Respondents emphasize the fact that the LSA has created the
possibility of an applicant’s file being flagged for individualized
consideration by the ARC. We think that the flagging program only emphasizes the
flaws of the University’s system as a whole when compared to that described by
Justice Powell. Again, students A, B, and C illustrate the point. First,
student A would never be flagged. This is because, as the University has
conceded, the effect of automatically awarding 20 points is that virtually
every qualified underrepresented minority applicant is admitted. Student A, an
applicant “with promise of superior academic performance,” would certainly fit
this description. Thus, the result of the
automatic distribution of 20 points is that the University would never consider
student A’s individual background, experiences, and characteristics to assess
his individual “potential contribution to diversity,” Bakke, supra, at
317, 98 S.Ct. 2733. Instead, every applicant like student A would simply be
admitted.
It is possible that students B and C would be flagged and
considered as individuals. This assumes that student B was not already admitted
because of the automatic 20-point distribution, and that student C could muster
at least 70 additional points. But the fact that the “review committee can look
at the applications individually and ignore the points,” once an application is
flagged, Tr. of Oral Arg. 42, is of little comfort under our strict scrutiny
analysis. The record does not reveal precisely how many applications are
flagged for this individualized consideration, but it is undisputed that such
consideration is the exception and not the rule in the operation of the LSA’s
admissions program. See App. to Pet. for Cert. 117a (“The ARC reviews only a
portion of all of the applications. The bulk of admissions decisions are
executed based on selection index score parameters set by the EWG”). [FN21] *2430 Additionally, this
individualized review is only provided after admissions counselors
automatically distribute the University’s version of a “plus” that makes race a
decisive factor for virtually every minimally qualified underrepresented
minority applicant.
---
-- EXERCISE REQUIREMENTS --
a – Answer these from the LSA admissions excerpt:
(i) How many points are automatically awarded?
(ii) According to the quotation from App. to Pet. for Cert. 117a, what share of the applications does the ARC review?
(iii) How many additional points would student C need to muster?
b – Can you write a continuation of the LSA admissions excerpt, picking up after its final sentence?
The rows that come after this aren't needed.

[Extracted rows]
---
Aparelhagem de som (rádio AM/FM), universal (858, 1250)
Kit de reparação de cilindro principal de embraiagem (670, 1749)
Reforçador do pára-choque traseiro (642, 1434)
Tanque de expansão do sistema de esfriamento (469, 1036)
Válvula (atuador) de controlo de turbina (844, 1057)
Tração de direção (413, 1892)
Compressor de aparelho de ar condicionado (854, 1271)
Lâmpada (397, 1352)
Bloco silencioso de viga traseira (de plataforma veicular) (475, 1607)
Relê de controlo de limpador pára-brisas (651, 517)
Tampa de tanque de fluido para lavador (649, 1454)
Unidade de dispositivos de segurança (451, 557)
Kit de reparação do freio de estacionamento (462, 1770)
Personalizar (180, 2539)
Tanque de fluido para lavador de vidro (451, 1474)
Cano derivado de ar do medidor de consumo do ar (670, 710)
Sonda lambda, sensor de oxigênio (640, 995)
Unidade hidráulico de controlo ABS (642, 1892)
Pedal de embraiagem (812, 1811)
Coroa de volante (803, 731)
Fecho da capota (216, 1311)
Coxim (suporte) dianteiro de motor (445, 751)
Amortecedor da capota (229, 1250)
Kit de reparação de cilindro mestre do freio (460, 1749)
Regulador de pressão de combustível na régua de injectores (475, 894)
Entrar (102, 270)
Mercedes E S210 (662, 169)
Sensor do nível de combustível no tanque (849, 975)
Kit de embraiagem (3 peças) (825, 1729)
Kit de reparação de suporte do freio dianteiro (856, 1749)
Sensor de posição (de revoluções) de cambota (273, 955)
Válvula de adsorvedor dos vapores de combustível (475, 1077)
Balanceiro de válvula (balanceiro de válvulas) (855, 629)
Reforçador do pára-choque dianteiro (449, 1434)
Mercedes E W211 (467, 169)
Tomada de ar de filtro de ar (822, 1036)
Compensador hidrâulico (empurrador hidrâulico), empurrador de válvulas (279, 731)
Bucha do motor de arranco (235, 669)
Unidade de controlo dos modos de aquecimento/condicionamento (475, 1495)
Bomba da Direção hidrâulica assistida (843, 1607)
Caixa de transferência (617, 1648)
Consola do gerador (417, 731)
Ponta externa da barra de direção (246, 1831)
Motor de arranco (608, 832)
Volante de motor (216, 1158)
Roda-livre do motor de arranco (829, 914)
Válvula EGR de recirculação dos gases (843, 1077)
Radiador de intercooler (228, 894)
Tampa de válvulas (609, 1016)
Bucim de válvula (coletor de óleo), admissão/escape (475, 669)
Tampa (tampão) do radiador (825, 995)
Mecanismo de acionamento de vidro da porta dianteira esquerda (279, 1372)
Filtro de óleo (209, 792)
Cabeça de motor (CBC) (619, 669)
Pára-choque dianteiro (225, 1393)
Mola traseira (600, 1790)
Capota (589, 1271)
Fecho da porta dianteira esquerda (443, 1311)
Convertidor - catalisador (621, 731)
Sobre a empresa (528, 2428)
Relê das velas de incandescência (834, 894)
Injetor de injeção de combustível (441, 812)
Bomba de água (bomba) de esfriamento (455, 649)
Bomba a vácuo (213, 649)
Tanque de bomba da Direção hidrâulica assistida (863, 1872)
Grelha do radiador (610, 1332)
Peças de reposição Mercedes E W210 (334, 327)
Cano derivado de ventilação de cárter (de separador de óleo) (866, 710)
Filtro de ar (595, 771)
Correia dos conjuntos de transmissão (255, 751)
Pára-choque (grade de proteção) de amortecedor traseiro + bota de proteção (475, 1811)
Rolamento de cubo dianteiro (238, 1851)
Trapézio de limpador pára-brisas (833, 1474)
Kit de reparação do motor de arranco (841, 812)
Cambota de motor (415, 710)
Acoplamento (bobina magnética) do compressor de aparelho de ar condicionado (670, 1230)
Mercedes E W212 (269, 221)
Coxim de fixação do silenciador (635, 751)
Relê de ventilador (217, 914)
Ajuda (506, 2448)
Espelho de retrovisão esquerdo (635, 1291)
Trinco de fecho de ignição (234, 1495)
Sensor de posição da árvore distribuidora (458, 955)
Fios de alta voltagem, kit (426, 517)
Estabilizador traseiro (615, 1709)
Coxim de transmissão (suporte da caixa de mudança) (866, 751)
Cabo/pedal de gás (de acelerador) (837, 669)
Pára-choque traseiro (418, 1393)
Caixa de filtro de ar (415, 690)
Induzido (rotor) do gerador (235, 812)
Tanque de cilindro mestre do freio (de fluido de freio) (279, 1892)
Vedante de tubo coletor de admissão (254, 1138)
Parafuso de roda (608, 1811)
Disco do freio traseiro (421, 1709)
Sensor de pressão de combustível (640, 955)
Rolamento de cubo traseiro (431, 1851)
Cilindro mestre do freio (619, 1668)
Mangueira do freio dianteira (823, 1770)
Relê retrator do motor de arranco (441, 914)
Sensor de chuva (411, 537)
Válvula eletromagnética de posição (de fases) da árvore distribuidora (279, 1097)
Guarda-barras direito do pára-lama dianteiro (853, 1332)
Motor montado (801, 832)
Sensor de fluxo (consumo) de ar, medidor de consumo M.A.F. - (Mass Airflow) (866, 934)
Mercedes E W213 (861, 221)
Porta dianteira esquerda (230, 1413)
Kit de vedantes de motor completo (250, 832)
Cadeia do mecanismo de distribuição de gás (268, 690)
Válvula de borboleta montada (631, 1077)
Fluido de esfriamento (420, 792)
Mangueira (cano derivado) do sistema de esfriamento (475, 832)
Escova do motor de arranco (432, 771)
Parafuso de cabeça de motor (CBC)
---
-- WRITTEN ANSWERS --
a –
(i) 20 points.
(ii) Only a portion of all of the applications.
(iii) At least 70 additional points.

b –
FN21. Justice SOUTER is mistaken in his assertion that the Court
“take[s] it upon itself to apply a newly formulated legal standard to an
undeveloped record.” Post, at 2442, n. 3. He ignores the fact that the
respondents have told us all that is necessary to decide this case. As
explained above, respondents concede that only a portion of the applications
are reviewed by the ARC and that the “bulk of admissions decisions” are based
on the point system. It should be readily apparent that the availability of
this review, which comes after the automatic distribution of points, is
far more limited than the individualized review given to the “large middle
group of applicants” discussed by Justice Powell and described by the Harvard
plan in Bakke. 438
Respondents contend that “[t]he volume of applications and
the presentation of applicant information make it impractical for [LSA] to use
the ... admissions system” upheld by the Court today in Grutter. Brief
for Respondents 6, n. 8. But the fact that the implementation of a program
capable of providing individualized consideration might present administrative
challenges does not render constitutional an otherwise problematic system. See J.A.
Croson Co., 488
We conclude, therefore, that
because the University’s use of race in its current freshman admissions policy
is not narrowly tailored to achieve respondents’ asserted compelling interest
in diversity, the admissions policy violates the Equal Protection Clause of the
Fourteenth Amendment. [FN22] We further find
that the admissions policy also violates Title VI and 42 U.S.C. § 1981. [FN23] Accordingly, we reverse *2431
that portion of the District Court’s decision granting respondents summary
judgment with respect to liability and remand the case for proceedings
consistent with this opinion.
FN22. Justice GINSBURG in her dissent observes that “[o]ne can
reasonably anticipate ... that colleges and universities will seek to maintain
their minority enrollment ... whether or not they can do so in full candor
through adoption of affirmative action plans of the kind here at issue.” Post,
at 2446. She goes on to say that “[i]f honesty is the best policy, surely Michigan’s accurately
described, fully disclosed College affirmative action program is preferable to
achieving similar numbers through winks, nods, and disguises.” Ibid.
These observations are remarkable for two reasons. First, they suggest that
universities--to whose academic judgment we are told in Grutter v.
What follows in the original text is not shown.